If I had 2 or 3 million acres to hunt. Yippe! .............I dont.
So now you know that people can be limited to where they can hunt. I happen to be pretty lucky. I have many small pieces of land to hunt on but, I know for a fact that not everyone does. Nor does every one have the time to spend 4 to 5 months in the woods like I do. I hunt "fair chase" well...what does that mean? I scout the area and find deer. I know just where they are when its time for me to go sit on the stand. I sit there and wait. When the deer comes (and they do.) I shoot it. Is that fair chase? I think so. Now lets say I don't have all this land to hunt or the time to go and scout before every hunt but, I really want to go hunting. Do I hire an outfitter that is in the woods for 4 to 5 months (or longer) a year, that knows the ins and outs of this land because they have been hunting it forever? Now he can scout the animals and set me up on a stand so I can wait for the animal to walk by so I can shoot it. Is that fair chase? (a lot of people think it is.). Or I can pay someone to hunt on thier land it could be 400 acres of the thickest mountain side where the animals cant get out but they know the land inside out and how to avoid hunters. Or it could be 55,000 acres of hills prairie and scrub brush but these animals also know the land way better than any human that comes in. You just try to get "close" to them without spooking them. Do you think they won't run away? I don't consider it fair chase but I believe it could be a challenge. I also don't think that people who chose to spend there time and money "hunting" this way should be crucified for what they do. If they are satisfied doing this I am very happy for them...Have fun!
Doesn't anybody remember that this is AMERICA? Why is it that everybody want's to tell everybody else what they can and can't do? I personally don't want to hunt a preserve but, if you want to...more power to ya. God bless America.

When you say "most people that condem preserve hunting, never have hunted one" That is a true statement but, they havent hunted it because it goes against "thier" ethics and the majority never will hunt one.

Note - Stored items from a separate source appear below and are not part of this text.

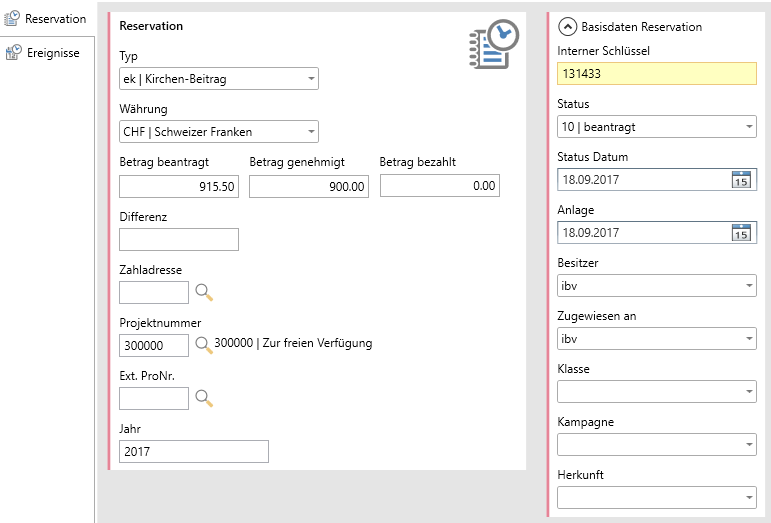The height and width of the screenshot is (523, 771).
Task: Click the reservation clock notepad icon
Action: click(x=494, y=45)
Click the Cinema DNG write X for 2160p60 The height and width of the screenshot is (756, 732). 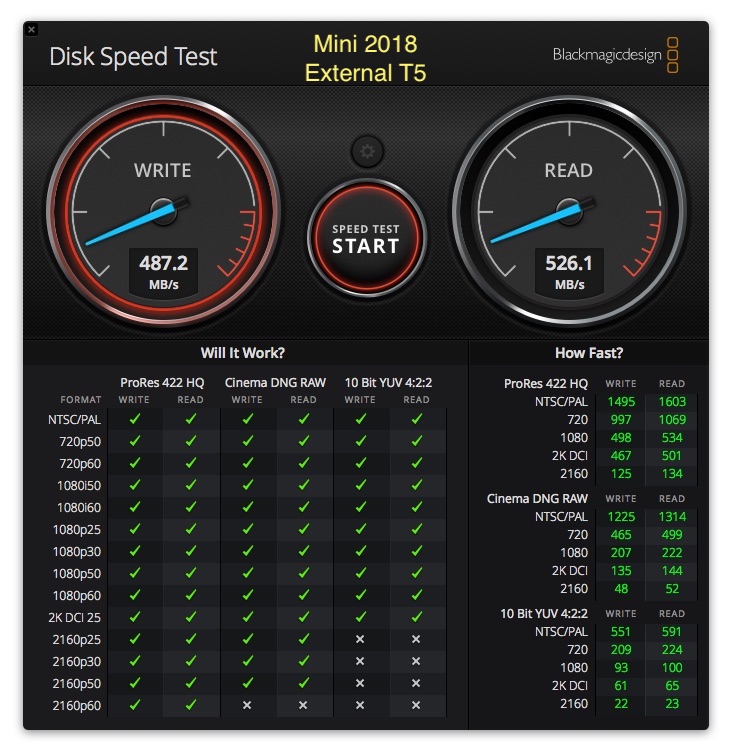click(247, 705)
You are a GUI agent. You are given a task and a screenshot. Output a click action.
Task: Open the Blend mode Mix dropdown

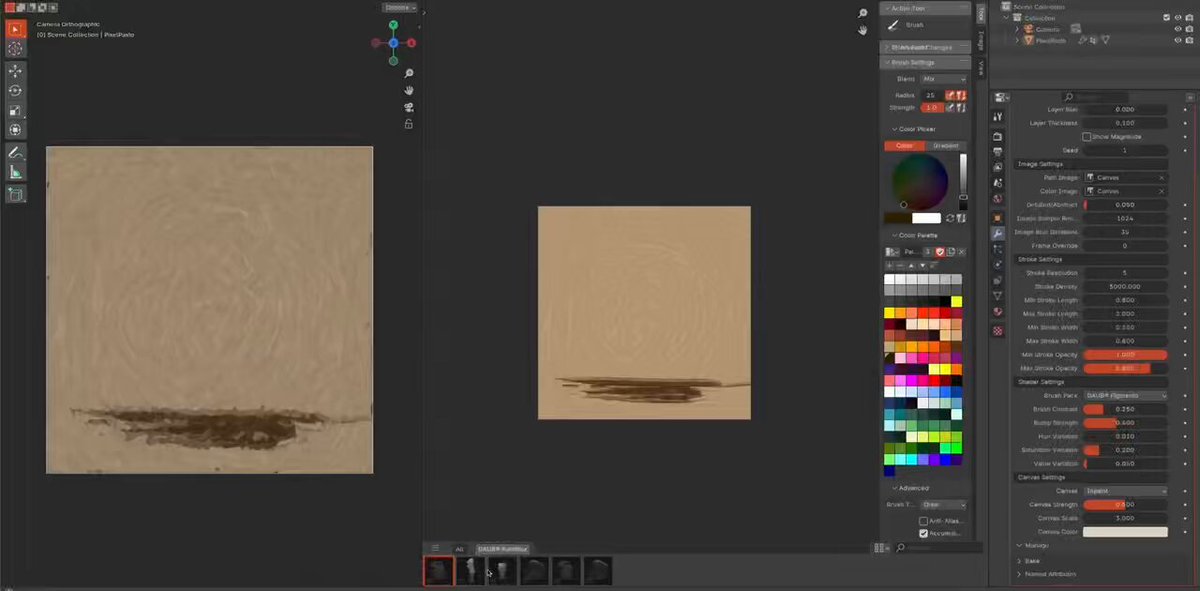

If you can sit in judgement of others just remember that while you drive up in a $45,000 SUV with your stainless steel rifle and your amazing shoot by moonlight scope and your $400 all season jacket and $250 boots so you can stay out all day with scents galore and grunt calls or whatever advantage you bring with you to help you get your quarry. Someone out there trully believes in thier heart that this is not hunting either and how ethical is that? (and you wouldn't want them telling you...YOU CAN'T do that). So before you condem someone else....Take a good look at yourself and realize at the end we all stand alone and are responseible for our actions and words and the judgements we make. Live and let live.

[ This Message was edited by: hunter777 on 2003-11-20 22:26 ]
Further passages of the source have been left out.